While thousands of Hoosiers gained health care, thanks to what Simon termed “very generous” subsidies for families of four making up to $100,000 per year, there are still those who fall through the cracks or maintain coverage is still too expensive.
While there is talk about market-based reforms, Lischko said, “I don’t think government or the market has all the answers. Some combination of government and market reforms makes the most sense for a lot of reasons. We’ve seen them both fail in certain areas and they each have a role to play in ensuring the health care is delivered efficiently and equitably.”
Hospital concerns
After investing heavily in buildings and technology, hospital officials are keeping a wary eye on Washington.

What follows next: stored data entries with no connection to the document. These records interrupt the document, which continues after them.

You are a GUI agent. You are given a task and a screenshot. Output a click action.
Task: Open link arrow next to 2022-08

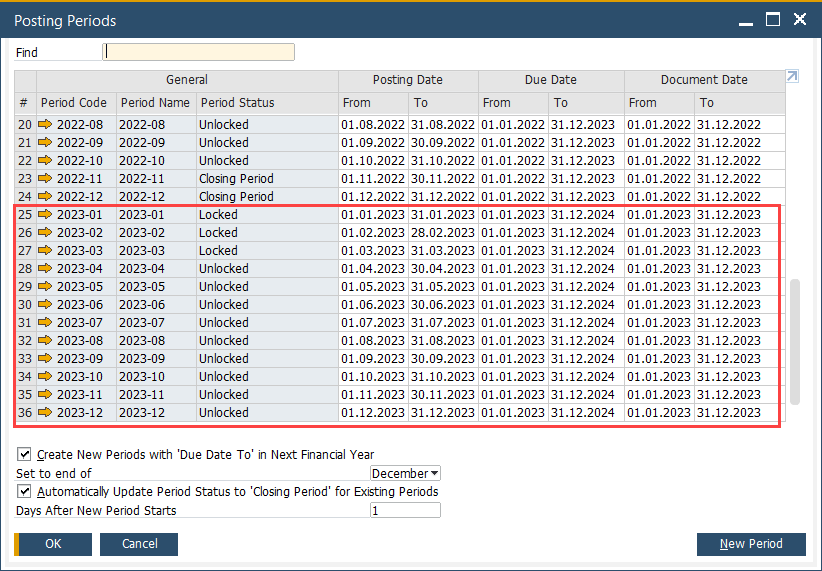tap(46, 125)
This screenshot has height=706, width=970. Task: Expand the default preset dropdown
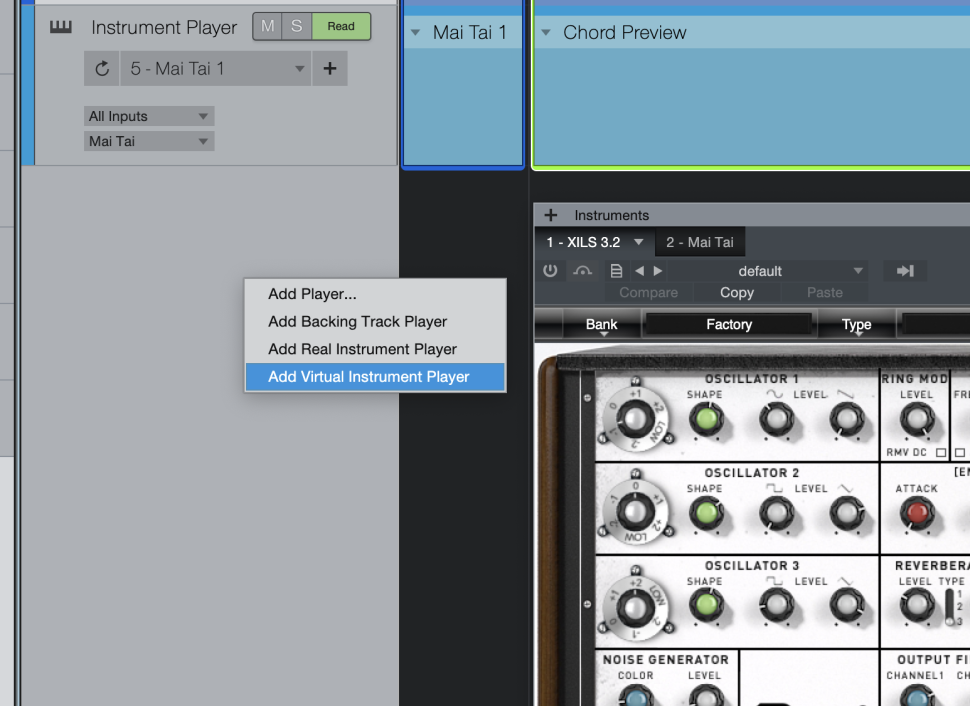[x=857, y=271]
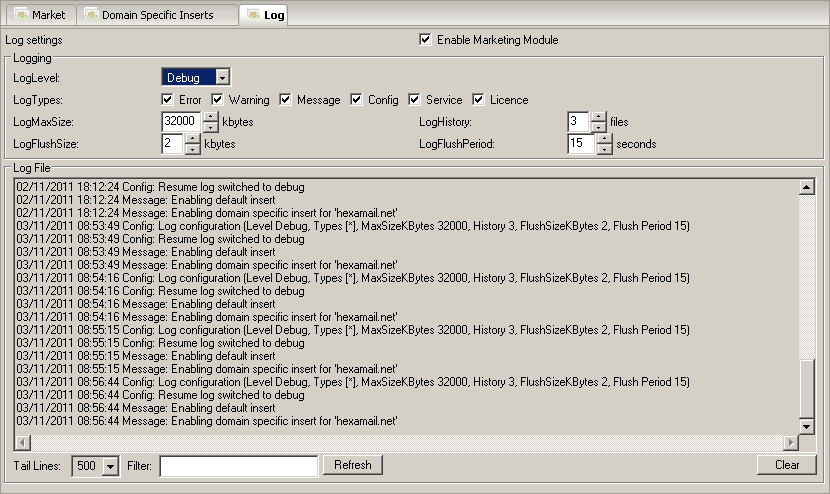Viewport: 830px width, 494px height.
Task: Click the Filter text field
Action: (238, 466)
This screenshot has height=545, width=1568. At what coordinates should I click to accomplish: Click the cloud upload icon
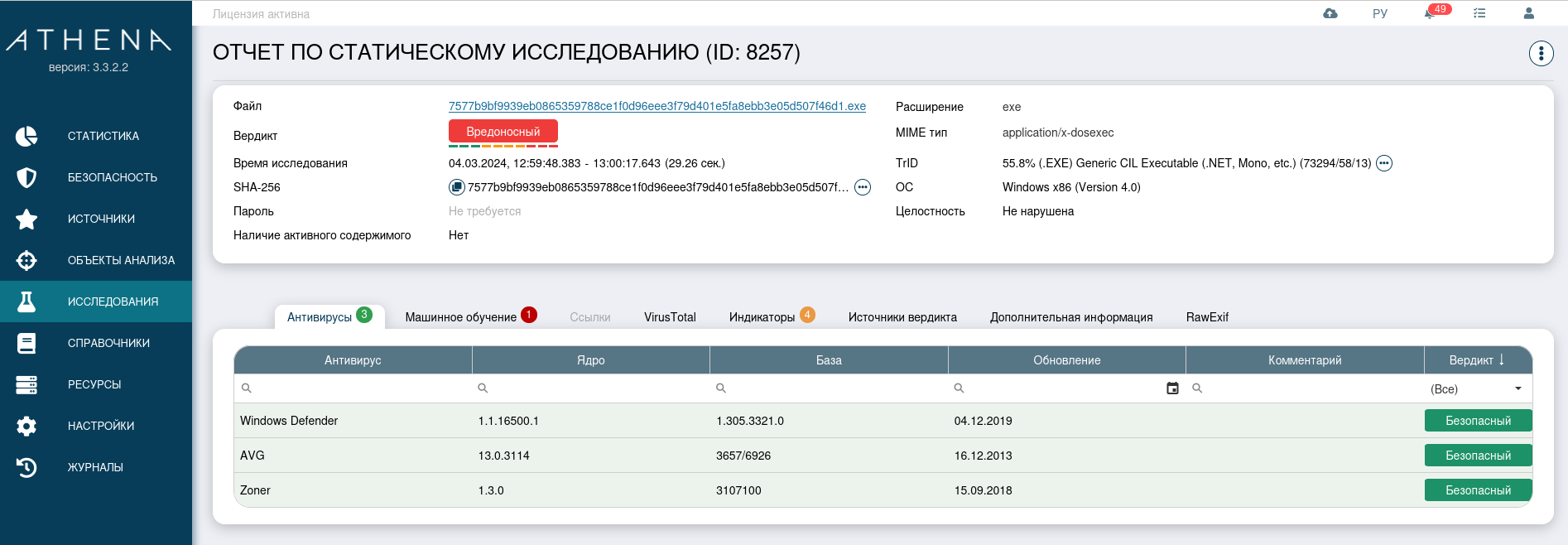pos(1330,13)
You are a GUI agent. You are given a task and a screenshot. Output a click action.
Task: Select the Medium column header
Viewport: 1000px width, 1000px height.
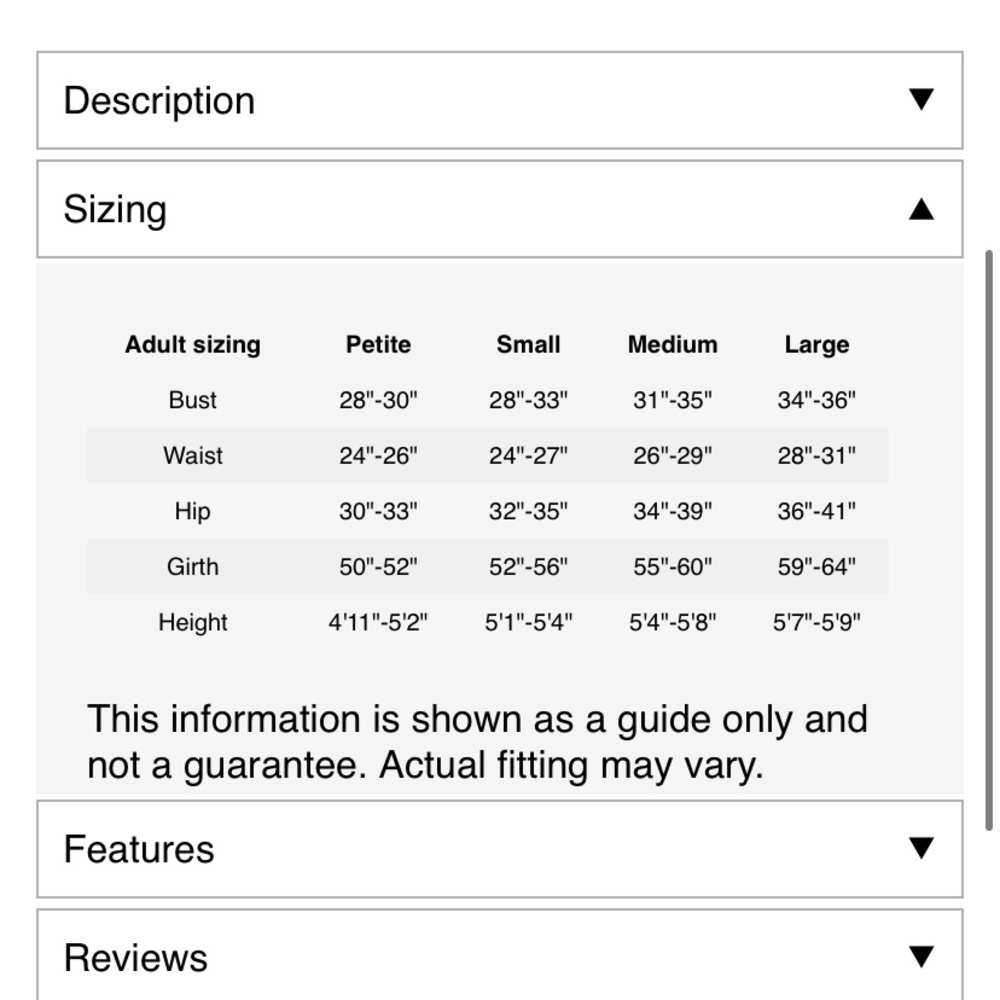672,344
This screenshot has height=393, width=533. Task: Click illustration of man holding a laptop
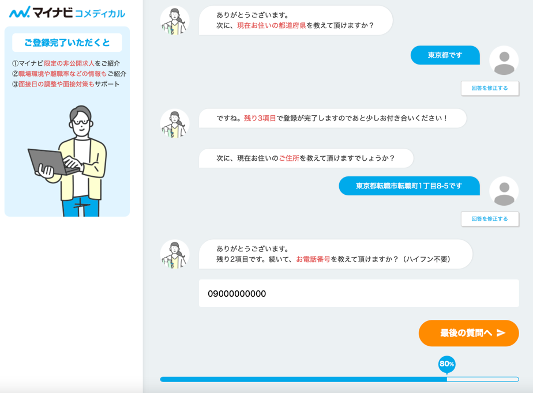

“We’re really concerned if the law is repealed and not replaced immediately because some 20 million people gained coverage and that’s been a benefit to patients and hospitals,” said Doug Leonard, Indiana Hospital Association president. “That really changes the fortunes of the hospital, if you will. If we were caring for 20 million people without insurance, the cost has to be passed on to other payers.”
The law has shifted hospitals from a fee for service approach to population-based care with Accountable Care Organizations that accept responsibility for groups of Medicare patients and are obligated “to do only that which is necessary at the most reasonable site and the most reasonable cost,” Leonard said.
“You get all the data for what every one of those patients cost Medicare last year,” Leonard said. “If you can provide care for them at less than the total cost the year before that creates the opportunity for financial gain for the group running the ACO (accountable care organization).”
The health care law has been good for Hoosier hospitals, Leonard said. While 80 rural hospitals around the country have closed since is passage, none have been in Indiana. He said Indiana’s Medicaid expansion and HIP 2.0 has been “very beneficial to hospitals, including rural hospitals, many of whom say they wouldn’t have a bottom line if it weren’t for the (Healthy Indiana) program.”
While there is uncertainty from living rooms to hospital board rooms, some dare to dream that Congress comes up with something that improves on existing policy.
“We’re hoping that the ACA replacement will be better than the current law,” said Moser, the state’s Medicaid director.